Our study has several limitations, including a small sample size and a primary efficacy endpoint at a relatively short follow-up interval. Although CRs or PRs have been observed at 6 weeks after lung SBRT in adult patients,24 it is not known whether these initial responses correlate with long-term LC. Our trial design aimed to find a minimum effective dose, and thus, we wanted to limit treating pediatric patients at ineffective dose levels of lung SBRT. Thus, we opted for a primary endpoint of response at 6 weeks to allow for quicker dose escalation. Although we found that SBRT was well-tolerated and resulted in responses in all patients in the study, these responses were not sustained, which also contributed to closure of the trial. These data suggest that response at 6 weeks may not be strict enough and be clinically significant; however, our data demonstrating an LC rate of 60% at 2 years suggest that some patients had durable LC after lung SBRT with 30 Gy in 3 fractions. All patients had peripheral lung lesions, thus our findings cannot be extrapolated to treat central lung lesions. Furthermore, we chose both primary renal histologies and sarcoma, as both pediatric populations commonly have lung metastases. However, no patients with primary kidney tumor histologies enrolled in the study owing to lack of eligible patients. Patients with primary renal tumors are often younger and require sedation, which is an exclusion criterion, and less frequently present with isolated lung metastases, making them poor candidates for lung SBRT. Thus, it remains unknown whether this dose is safe in younger patients and effective in patients with nonsarcoma histologies.
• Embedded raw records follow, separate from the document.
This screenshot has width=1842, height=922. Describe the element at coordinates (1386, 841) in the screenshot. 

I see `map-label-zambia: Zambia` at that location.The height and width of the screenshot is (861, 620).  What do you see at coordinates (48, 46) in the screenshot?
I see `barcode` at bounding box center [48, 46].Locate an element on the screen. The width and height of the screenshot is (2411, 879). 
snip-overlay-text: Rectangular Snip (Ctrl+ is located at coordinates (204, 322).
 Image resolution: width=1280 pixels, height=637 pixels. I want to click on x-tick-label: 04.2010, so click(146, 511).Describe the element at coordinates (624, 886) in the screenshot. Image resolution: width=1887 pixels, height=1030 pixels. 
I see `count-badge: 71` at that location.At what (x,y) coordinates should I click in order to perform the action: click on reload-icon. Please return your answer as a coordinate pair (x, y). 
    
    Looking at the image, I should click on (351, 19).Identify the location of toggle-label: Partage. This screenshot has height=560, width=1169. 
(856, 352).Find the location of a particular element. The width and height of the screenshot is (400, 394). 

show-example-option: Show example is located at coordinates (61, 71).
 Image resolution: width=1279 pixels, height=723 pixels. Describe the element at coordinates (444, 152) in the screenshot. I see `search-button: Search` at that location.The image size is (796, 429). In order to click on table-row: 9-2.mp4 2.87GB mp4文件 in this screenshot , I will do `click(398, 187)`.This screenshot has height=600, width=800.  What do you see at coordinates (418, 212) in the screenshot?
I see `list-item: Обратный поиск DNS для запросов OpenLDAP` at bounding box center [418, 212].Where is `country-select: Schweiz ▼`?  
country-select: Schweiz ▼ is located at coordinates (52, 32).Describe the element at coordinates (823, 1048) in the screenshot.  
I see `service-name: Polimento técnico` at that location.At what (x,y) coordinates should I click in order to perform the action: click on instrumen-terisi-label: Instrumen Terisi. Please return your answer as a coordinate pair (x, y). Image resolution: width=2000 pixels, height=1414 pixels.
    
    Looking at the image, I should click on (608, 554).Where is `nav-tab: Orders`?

Future prospective studies with larger cohorts and multiple institutions are needed for pediatric patients with metastatic lesions to further characterize a safe lung SBRT dose that also produces a durable LC. Furthermore, given the risk of distant failure within the lung, systemic therapy, particularly with targeted agents or immunotherapy, will be important, and further investigation into the safety and efficacy of combining systemic therapy options with lung SBRT will be important.
Conclusions
Our study demonstrates that SBRT using 30 Gy in 3 fractions is well tolerated and produces responses in pediatric patients with sarcoma histologies at 6 weeks; patients are at risk for local and distant recurrences in the lung. Prospective studies with larger pediatric cohorts are needed to explore the durable efficacy and safety of higher doses of SBRT alone or with systemic therapies and in nonsarcoma histologies.
Footnotes
Sources of support: This work had no specific funding.
Disclosures: none.
Research data are stored in an institutional repository and will be shared upon request to the corresponding author.